Gov. Jared Polis urged voters to approve Proposition CC in a news conference Wednesday flanked by lawmakers and university leaders.
“I’ll be voting for Prop CC because it will help us to invest in roads and bridges and invest in our schools with no new taxes,” Polis said during the news conference held at Metro State University Denver. “With support from voters, Prop CC will finally allow the state to begin fixing things.”
Proposition CC, which will appear on the November ballot, asks voters to allow state government to keep excess revenues that are typically refunded under the Taxpayer’s Bill of Rights (TABOR). TABOR, approved by voters in 1992, is a constitutional amendment that requires voter approval for all tax hikes.
A ballot measure guide released last month estimates that if approved, Proposition CC would allow state government to collect $310 million in fiscal year 2021 and $342 million in fiscal 2022.
That money would be split evenly between K-12 education, higher education and transportation.

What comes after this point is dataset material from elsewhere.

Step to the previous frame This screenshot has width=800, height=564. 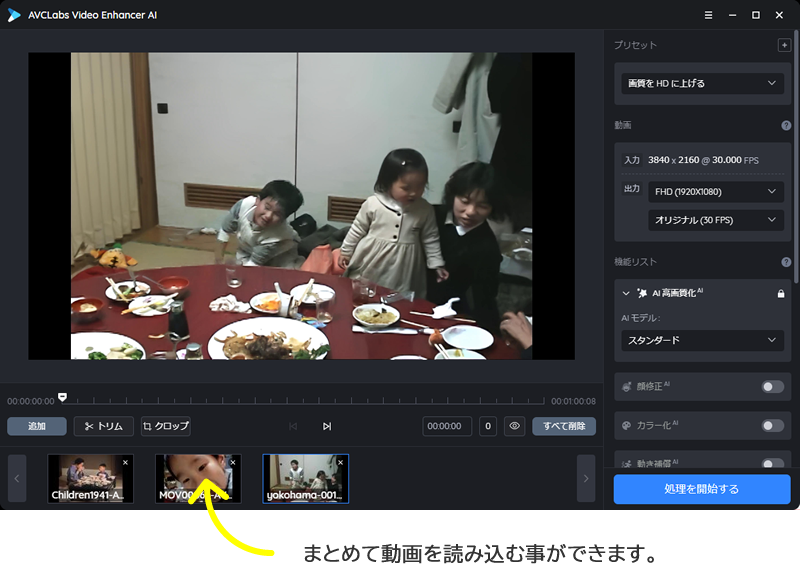[293, 426]
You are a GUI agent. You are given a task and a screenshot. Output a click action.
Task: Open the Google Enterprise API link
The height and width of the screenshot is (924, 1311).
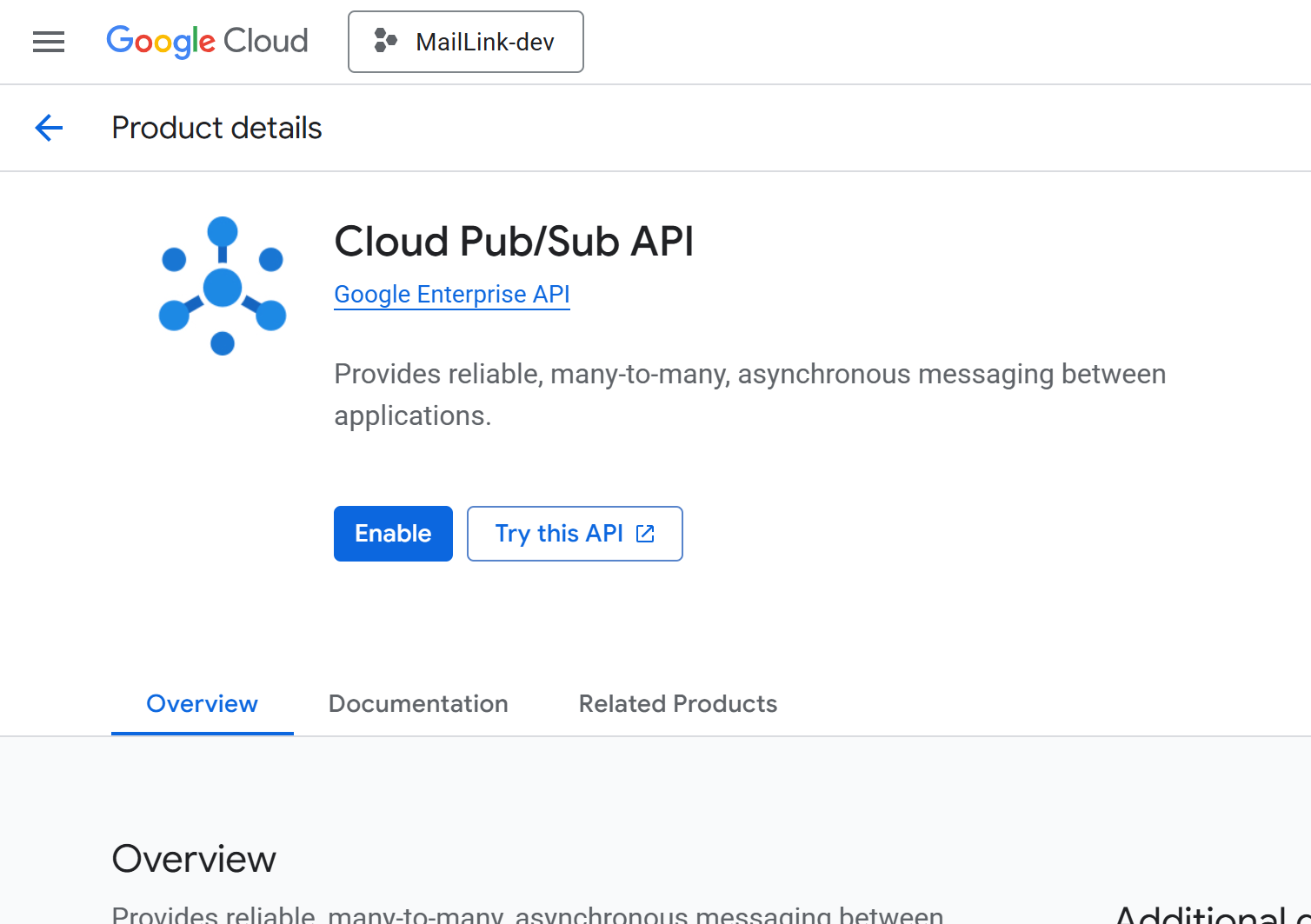tap(451, 295)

Colorado Rising Action, a conservative advocacy group that’s part of the “No on CC” coalition, said the proposition is a tax increase.

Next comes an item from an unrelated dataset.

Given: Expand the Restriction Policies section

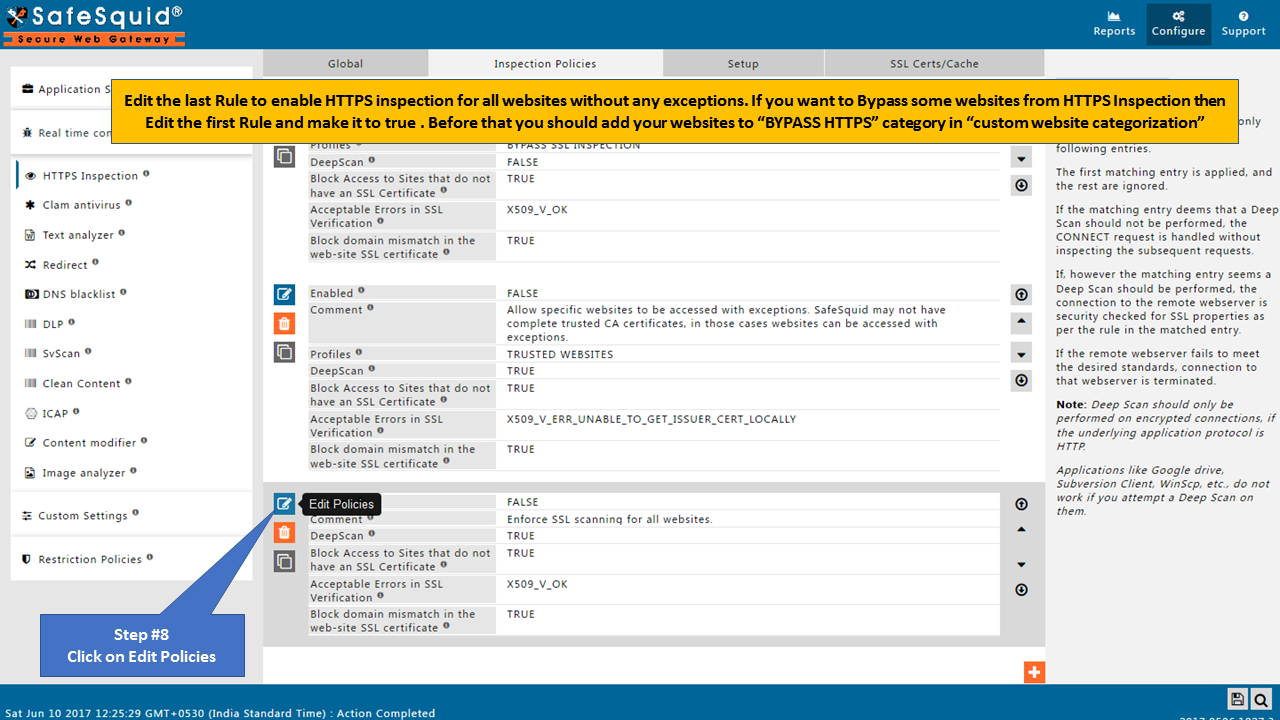Looking at the screenshot, I should [89, 559].
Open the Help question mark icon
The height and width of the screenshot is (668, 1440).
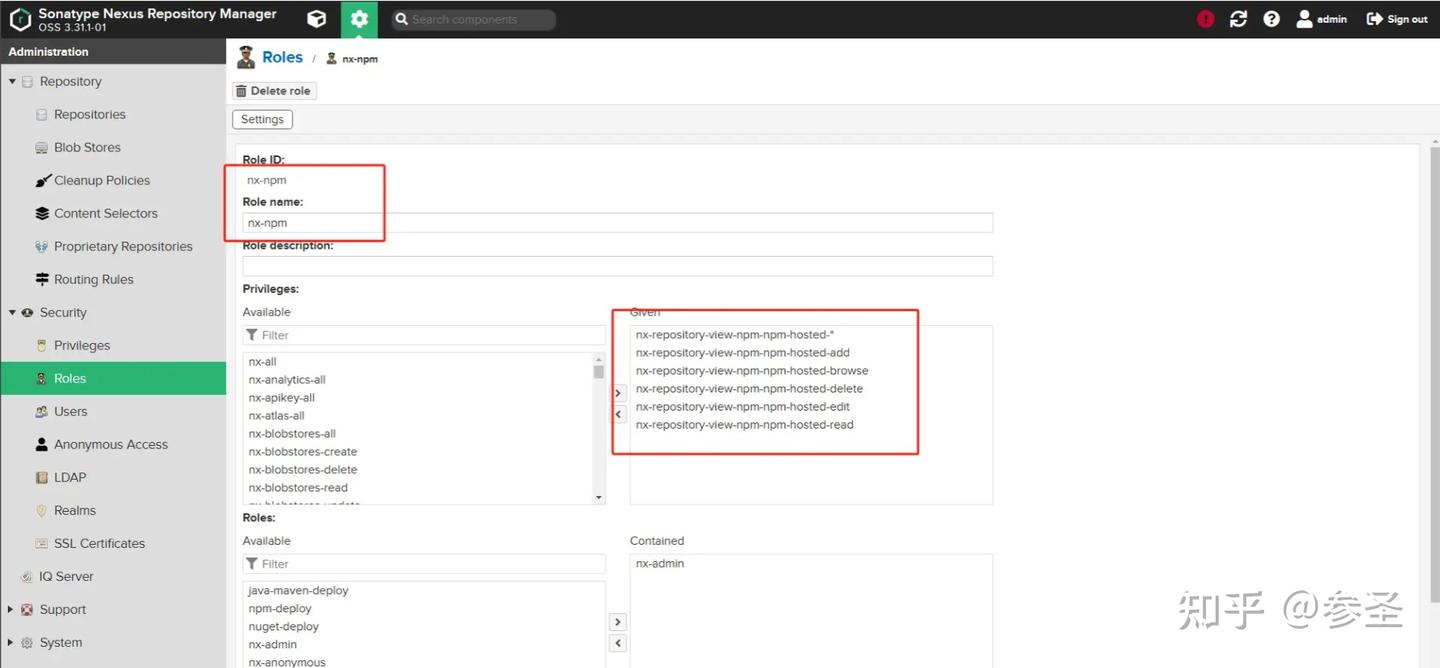(x=1271, y=19)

“What the proponents won’t tell you is that this is a huge tax increase,” said Michael Fields, the group’s executive director. “It’s also a blank check – with no guarantee where the money will be spent. The legislature should prioritize fixing our roads without taking away our TABOR tax refunds forever.”
Among those flanking Polis Wednesday were House Speaker K.C. Becker, D-Boulder, Sen. Kevin Priola, R-Henderson, MSU Denver President Janine Davidson, and University of Colorado President Mark Kennedy.
Davidson said Proposition CC would “expand opportunity to even more Coloradans.”
“It’s supported by colleges and universities and students and parents all over Colorado,” she added.
A foundation for the university also donated $25,000 to the “Yes on Prop CC” campaign, Davidson said.
Priola said the proposition is “a great opportunity to invest in the state without any new taxes.”